What Dooyeweerd called immanence philosophy (with or without an hyphen) refers to the kind of thinking that seeks the foundation for explaining everything in temporal reality within that reality itself. He contrasts it with his own 'transcendental philosophy', which allows that the ultimate foundation or 'origin' of all is outwith this 'all'. He often calls it the immanence standpoint, to emphasise that its adoption in Western philosophy is not a rational but a pre-rational, even religious, presupposition.

Immanence philosophy usually results in reducing everything to one aspect. For example materialism reduces everything to the physical aspect, mentalism to the psychic aspect, and so on. Problems are listed below.

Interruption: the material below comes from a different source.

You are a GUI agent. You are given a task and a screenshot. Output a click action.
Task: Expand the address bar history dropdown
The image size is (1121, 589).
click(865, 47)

The Extent of Immanence Philosophy

Almost all Western philosophy has been immanence philosophy, or deeply influenced by its presuppositions. Dooyeweerd sees all three of the dualistic ground-motives (the Greek motive of form and matter, the Scholastic motive of nature-grace and the Humanistic motive of nature-freedom) as expressions of immanence philosophy.

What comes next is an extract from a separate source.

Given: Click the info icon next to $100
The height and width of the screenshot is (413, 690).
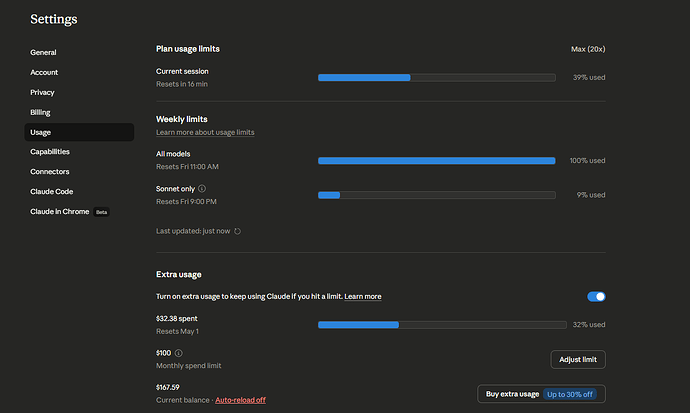Looking at the screenshot, I should pos(179,353).
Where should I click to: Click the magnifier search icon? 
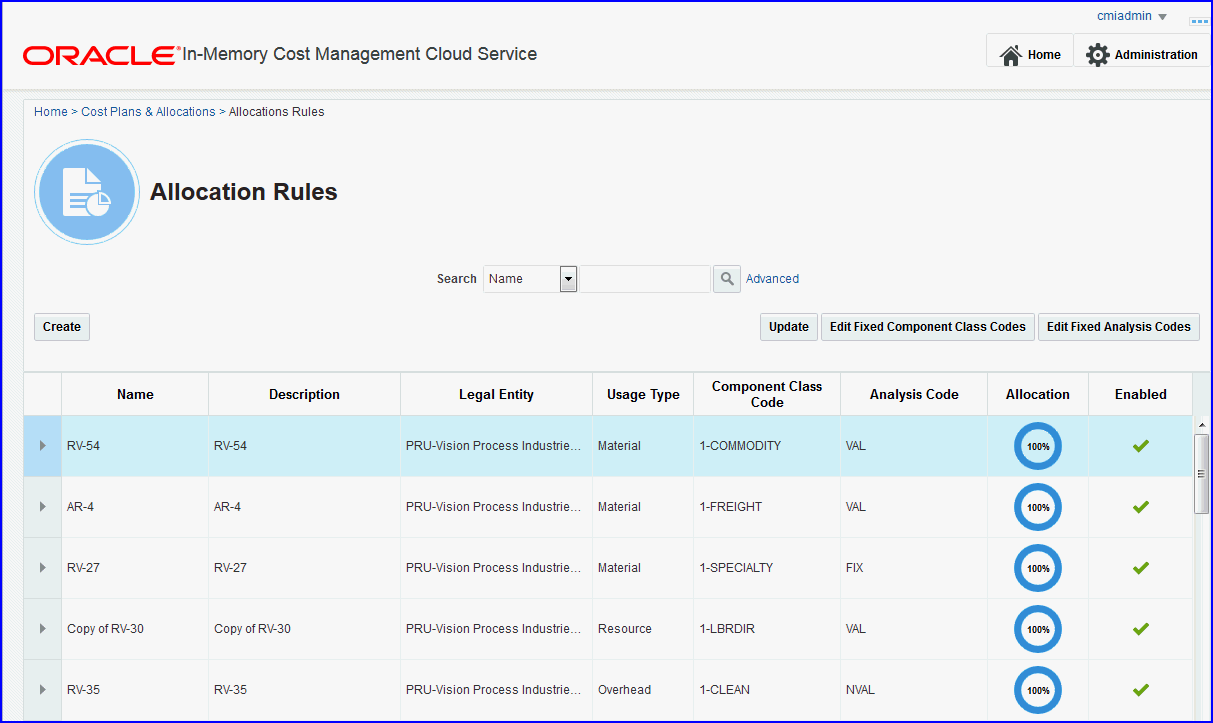coord(727,279)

Immanence philosophy is extremely varied.

"The age-old development of immanence-philosophy displays the most divergent nuances. It varies from metaphysical rationalism to modern logical positivism and the irrationalist philosophy of life. It is disclosed also in the form of modern existentialism. The latter has broken with the Cartesian (rationalistic) 'cogito' as Archimedean point and has replaced it by existential thought, conceived of in an immanent subjectivistic historical sense." [NC, I, 13]

"Immanence-philosophy in all its nuances stands or falls with the dogma of the autonomy of theoretical thought. ... Not only traditional metaphysics, but also Kantian epistemology, modern phenomenology and phenomenological ontology in the style of Nicolai Hartmann continued in this respect to be involved in a theoretical dogmatism." [NC, I, 35]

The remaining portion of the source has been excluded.